Last reply, as I believe we're talking past each other at this point.

You cannot compare law's structure without considering the basis of whether said law is constitutional. Limits on alcohol possession/consumption would be a comparable if games had been construed as having a deleterious affect on minor development.

In regards to alcohol, this is a role the citizens (both individual & corporate) have abdicated (not meant to be derogatory) to the state for enforcement which is what gives us our various liquor laws throughout the lands (limits on availability for sale/purchase, limits on possession, limits on consumption...)

Alcohol boils down to a public health issue.

Regarding the "consumption of media" (to follow as closely as possible to alcohol) however, there has not been any abdication of enforcement by the citizens and attempts to position a group of citizens towards any abdication have been derided and/or seen as ineffective (Comics Code Authority, MPAA...) This is primarily due to concerns of first amendment abridgment at the hands of the state.

And I'd challenge you to find a lawful statue that abridges a citizens first amendment that specifically targets a minor. Schools & school boards have been given wide discretion (case law) when it comes to "school & student safety" and though there are limits on free speech in schools, students (and hence minors) do not forfeit their first amendment rights when they walk through the door. There are merely limitations on such rights.

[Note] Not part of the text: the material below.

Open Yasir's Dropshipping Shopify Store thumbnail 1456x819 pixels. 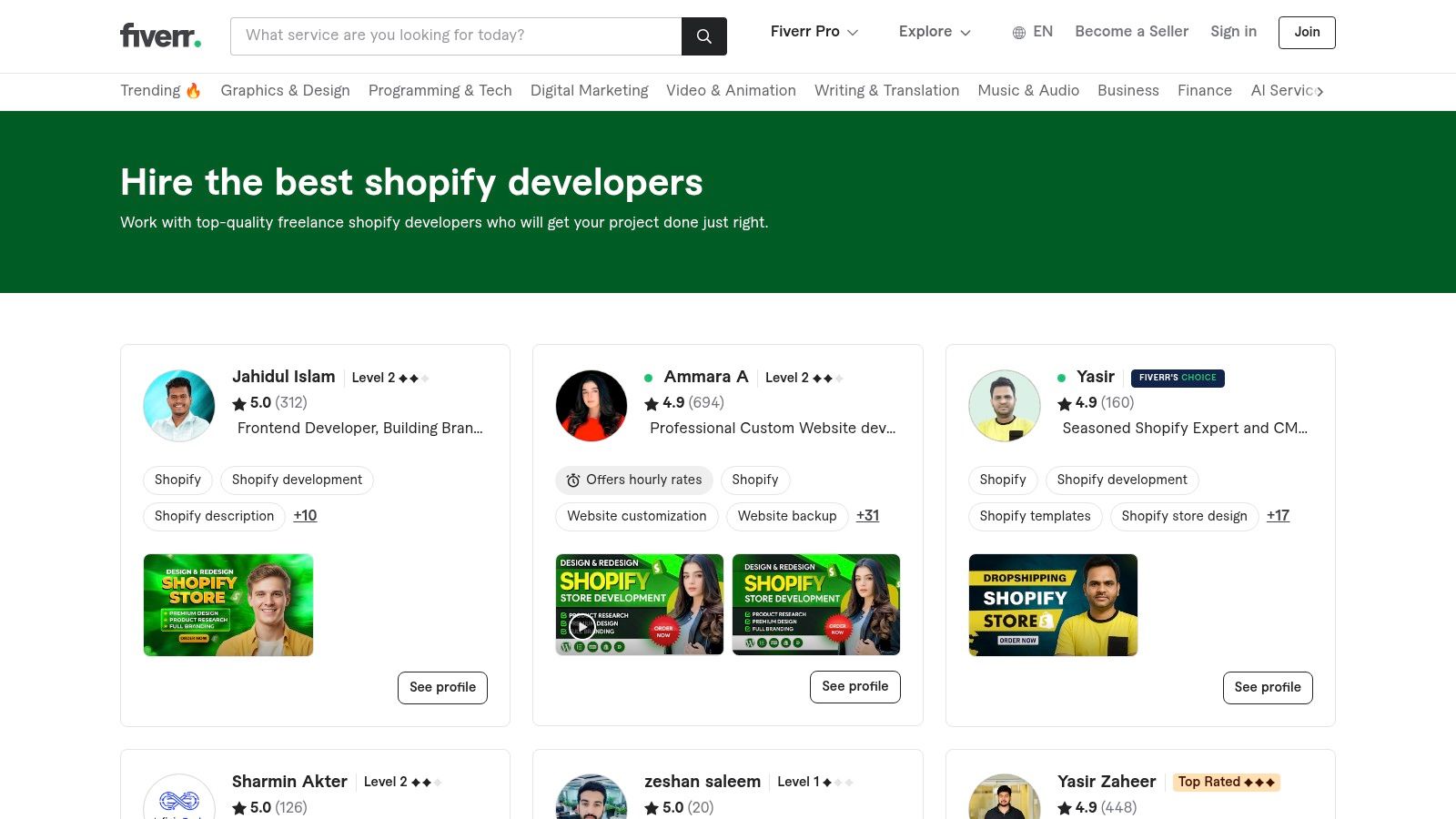(1053, 605)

Keep in mind what we're talking about here are two parties' rights: the consumer (minor/adult/citizen) & the purveyor (retailer/distributor/creator/citizen). Abridging the consumer's right with undue restrictions of consumption isn't legal. Neither is abridging the purveyor's rights with undue restrictions of sale/distribution/creation.

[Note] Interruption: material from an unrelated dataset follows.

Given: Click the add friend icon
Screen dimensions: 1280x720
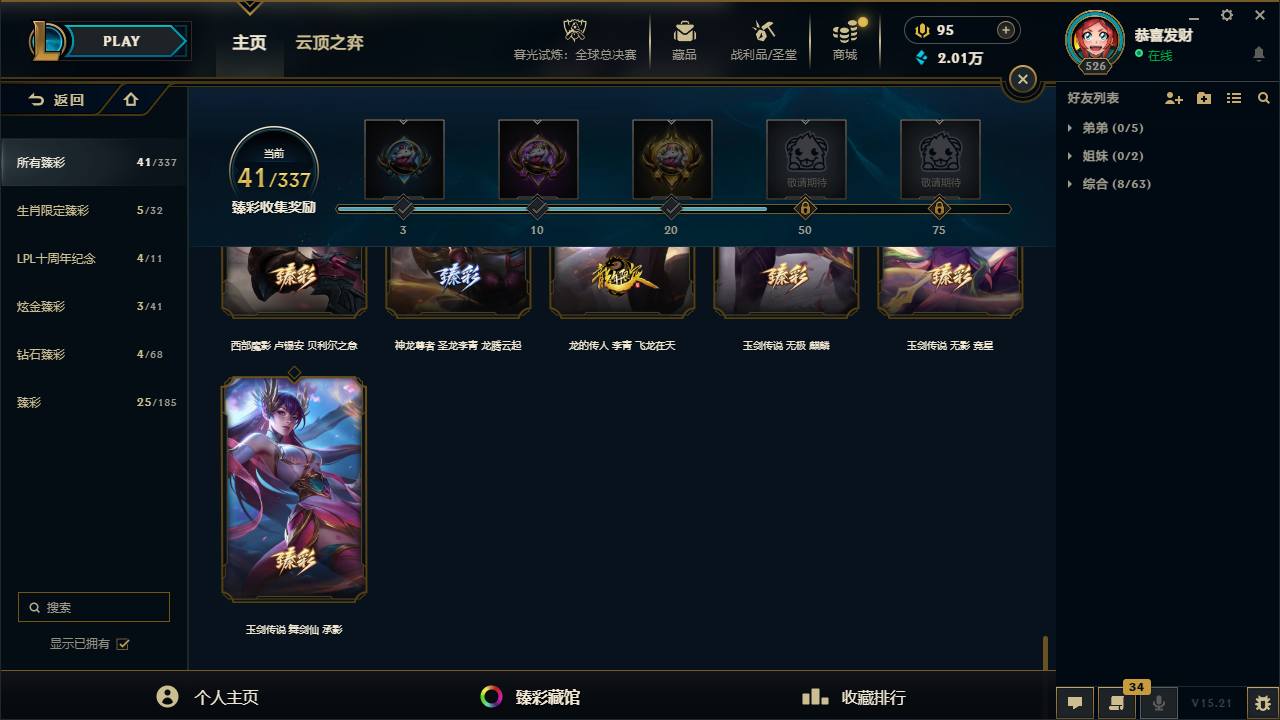Looking at the screenshot, I should pyautogui.click(x=1174, y=98).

I'm trying to find an analogous scenario and consumption of pornography is about the only one that really fits well but it even has issues (mainly with what is construed as "pornography" - as it is in they eye of the beholder). But isn't that nearly an exact situation as to what we're debating here?

What you (not calling you out specifically) would construe as violent I may not. Similarly what could be construed as pornographic might be different between us as well.

So how do you legislate that?

The question is couched to include the vagaries of burdens on retailers (ensuring 100% compliance with any potential law else face punishment for violations), impacts on first amendment grounds (both consumer & purveyor), and the shielding of minors from harmful materials (public health concerns).

A majority of municipalities already have laws on the books regarding "pandering obscenity". (Check the here [url=]http://cbldf.org/[/url]for those...) The problem is those laws require a high burden of proof to be applicable and video games currently are not considered adequate to warrant enforcement using those methods. Couple this with a combination of unwilling attorneys general (not even attempting to use existing law) & legislators needing to "do something" to gain political capital ("Protect the Children (r)") and you have Sen. Yee attempting to bolster a fail(ing) law.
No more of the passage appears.